Set mainly in the Panther home turf of Oakland, a suburb of San Francisco, the film includes Huet Newton (Marcus Chong), Bobby Seale (Courtney B. Vance) and Eldridge Cleaver (Anthony Griffith) and sketches in their achievements, persecutions and arguments. But the upfront story is about dull, made-up people, mainly Judge (Hardison), a Vietnam vet pressured by a mean cop (Baker) into being an informant and who winds up fighting a conspiracy between the Mob and the FBI.

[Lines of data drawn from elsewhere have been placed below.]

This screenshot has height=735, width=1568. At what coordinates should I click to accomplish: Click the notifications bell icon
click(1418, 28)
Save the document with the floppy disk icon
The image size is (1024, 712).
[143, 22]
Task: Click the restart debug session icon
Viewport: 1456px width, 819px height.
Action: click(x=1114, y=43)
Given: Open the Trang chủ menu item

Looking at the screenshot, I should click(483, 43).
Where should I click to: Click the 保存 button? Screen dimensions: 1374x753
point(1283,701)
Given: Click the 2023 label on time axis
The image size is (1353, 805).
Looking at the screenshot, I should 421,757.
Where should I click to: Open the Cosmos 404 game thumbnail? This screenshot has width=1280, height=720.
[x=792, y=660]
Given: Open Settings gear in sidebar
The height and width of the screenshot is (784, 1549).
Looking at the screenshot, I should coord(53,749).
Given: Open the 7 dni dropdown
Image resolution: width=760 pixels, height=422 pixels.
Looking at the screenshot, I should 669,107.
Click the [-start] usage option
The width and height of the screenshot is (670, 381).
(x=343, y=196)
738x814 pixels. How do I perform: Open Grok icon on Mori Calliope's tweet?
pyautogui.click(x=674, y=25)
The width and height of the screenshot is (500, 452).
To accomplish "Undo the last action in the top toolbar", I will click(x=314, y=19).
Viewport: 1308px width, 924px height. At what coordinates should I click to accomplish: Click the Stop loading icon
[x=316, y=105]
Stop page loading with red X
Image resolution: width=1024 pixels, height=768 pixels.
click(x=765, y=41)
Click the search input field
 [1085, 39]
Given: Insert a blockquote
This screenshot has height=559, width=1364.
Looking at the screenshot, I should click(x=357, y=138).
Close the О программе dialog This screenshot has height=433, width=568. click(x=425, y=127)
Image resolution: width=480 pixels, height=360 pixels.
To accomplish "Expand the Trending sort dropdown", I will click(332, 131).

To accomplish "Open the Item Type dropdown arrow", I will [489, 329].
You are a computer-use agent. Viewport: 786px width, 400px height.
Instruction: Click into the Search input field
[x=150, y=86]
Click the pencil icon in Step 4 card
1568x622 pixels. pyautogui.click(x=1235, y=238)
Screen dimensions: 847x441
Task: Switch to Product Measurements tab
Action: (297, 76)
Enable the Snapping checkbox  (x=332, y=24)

Mario (who cameos as Stokley Carmichael) directs action sequences as if they were collages of people shooting at random, but the film's oddest failing is that its white baddies (M. Emmett Walsh, James Russo and especially Baker) are more interesting than its cool black goodies. Even more compromised by paranoia than the average Oliver Stone movie, this mythologises Panthers at the expense of not only hate figures such as J. Edgar Hoover and Ronald Reagan but also of the other contemporary radical factions, both black and white.